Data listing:
START

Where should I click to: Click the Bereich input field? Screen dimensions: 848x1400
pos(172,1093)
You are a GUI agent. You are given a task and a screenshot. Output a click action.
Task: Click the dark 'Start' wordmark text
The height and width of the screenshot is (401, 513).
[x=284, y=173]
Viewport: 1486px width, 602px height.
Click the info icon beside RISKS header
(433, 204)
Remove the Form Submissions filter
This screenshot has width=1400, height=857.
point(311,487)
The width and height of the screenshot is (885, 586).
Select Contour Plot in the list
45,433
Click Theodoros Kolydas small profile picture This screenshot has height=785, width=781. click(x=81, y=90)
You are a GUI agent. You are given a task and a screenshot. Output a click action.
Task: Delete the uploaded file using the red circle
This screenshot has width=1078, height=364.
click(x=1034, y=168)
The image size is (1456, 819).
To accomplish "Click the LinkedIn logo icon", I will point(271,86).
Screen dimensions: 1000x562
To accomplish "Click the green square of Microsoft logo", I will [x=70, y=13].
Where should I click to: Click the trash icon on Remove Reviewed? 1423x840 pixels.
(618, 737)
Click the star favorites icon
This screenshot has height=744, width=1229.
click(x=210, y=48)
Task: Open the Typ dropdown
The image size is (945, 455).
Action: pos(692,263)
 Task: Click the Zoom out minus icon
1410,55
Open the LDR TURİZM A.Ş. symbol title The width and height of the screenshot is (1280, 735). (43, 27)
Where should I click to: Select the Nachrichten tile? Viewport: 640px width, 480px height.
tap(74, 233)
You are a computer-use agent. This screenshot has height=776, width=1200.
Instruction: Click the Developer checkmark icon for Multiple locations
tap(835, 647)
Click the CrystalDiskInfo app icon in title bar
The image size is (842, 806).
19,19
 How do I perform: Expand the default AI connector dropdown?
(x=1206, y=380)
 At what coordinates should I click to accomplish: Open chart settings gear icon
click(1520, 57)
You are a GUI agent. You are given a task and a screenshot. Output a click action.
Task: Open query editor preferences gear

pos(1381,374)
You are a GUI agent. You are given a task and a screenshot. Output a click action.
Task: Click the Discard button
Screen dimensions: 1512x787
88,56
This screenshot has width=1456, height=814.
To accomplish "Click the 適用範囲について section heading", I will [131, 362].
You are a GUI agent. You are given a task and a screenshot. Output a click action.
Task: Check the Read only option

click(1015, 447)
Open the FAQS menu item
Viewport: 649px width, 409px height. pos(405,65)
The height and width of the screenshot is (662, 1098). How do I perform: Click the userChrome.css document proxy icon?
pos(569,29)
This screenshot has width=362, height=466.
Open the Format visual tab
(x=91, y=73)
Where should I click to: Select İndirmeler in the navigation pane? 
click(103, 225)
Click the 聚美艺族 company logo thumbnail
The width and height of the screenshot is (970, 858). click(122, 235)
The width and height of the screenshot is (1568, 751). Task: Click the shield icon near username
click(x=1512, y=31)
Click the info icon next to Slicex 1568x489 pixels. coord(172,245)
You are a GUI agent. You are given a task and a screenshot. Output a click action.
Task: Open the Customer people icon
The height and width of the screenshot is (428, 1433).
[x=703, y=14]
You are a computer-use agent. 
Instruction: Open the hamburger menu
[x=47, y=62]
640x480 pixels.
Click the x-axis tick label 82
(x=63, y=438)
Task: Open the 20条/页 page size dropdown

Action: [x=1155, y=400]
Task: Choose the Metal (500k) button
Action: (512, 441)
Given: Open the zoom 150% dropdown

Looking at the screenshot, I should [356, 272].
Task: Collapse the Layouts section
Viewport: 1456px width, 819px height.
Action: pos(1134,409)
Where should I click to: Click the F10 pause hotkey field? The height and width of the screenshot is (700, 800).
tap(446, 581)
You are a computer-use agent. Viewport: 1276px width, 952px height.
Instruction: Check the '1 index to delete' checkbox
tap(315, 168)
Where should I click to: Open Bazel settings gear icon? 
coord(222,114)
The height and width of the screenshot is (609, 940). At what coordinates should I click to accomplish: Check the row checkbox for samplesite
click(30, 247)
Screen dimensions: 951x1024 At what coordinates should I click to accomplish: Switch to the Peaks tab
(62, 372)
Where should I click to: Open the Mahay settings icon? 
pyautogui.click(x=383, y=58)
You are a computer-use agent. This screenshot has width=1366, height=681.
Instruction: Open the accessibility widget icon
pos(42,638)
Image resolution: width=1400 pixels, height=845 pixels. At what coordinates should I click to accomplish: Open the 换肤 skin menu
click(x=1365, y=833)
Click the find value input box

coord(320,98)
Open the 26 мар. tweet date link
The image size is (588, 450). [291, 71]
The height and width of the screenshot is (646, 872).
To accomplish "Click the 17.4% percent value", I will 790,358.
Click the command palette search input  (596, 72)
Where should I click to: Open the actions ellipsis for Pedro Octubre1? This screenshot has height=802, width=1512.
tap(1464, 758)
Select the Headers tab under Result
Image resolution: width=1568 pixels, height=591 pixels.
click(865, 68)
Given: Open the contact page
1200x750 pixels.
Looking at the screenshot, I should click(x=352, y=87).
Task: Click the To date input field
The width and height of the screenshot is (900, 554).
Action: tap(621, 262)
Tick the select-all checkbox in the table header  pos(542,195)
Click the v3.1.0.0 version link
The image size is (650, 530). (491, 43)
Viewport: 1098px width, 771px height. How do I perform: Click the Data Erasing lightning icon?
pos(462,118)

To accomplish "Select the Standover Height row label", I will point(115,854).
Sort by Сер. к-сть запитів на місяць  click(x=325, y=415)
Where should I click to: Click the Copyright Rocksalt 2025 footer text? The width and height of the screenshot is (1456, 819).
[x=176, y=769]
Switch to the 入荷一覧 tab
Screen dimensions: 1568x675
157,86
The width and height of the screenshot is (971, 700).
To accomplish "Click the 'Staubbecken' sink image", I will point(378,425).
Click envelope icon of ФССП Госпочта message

END

* TASK TO CARRY OUT *
Repeat the lines of the data listing above without any changes, starting at the line that contains "has width=1366, height=681." and ending at the line that contains "The image size is (588, 450). [291, 71]".

* SOLUTION *
You are a computer-use agent. This screenshot has width=1366, height=681.
Instruction: Open the accessibility widget icon
pos(42,638)
Image resolution: width=1400 pixels, height=845 pixels. At what coordinates should I click to accomplish: Open the 换肤 skin menu
click(x=1365, y=833)
Click the find value input box

coord(320,98)
Open the 26 мар. tweet date link
The image size is (588, 450). [291, 71]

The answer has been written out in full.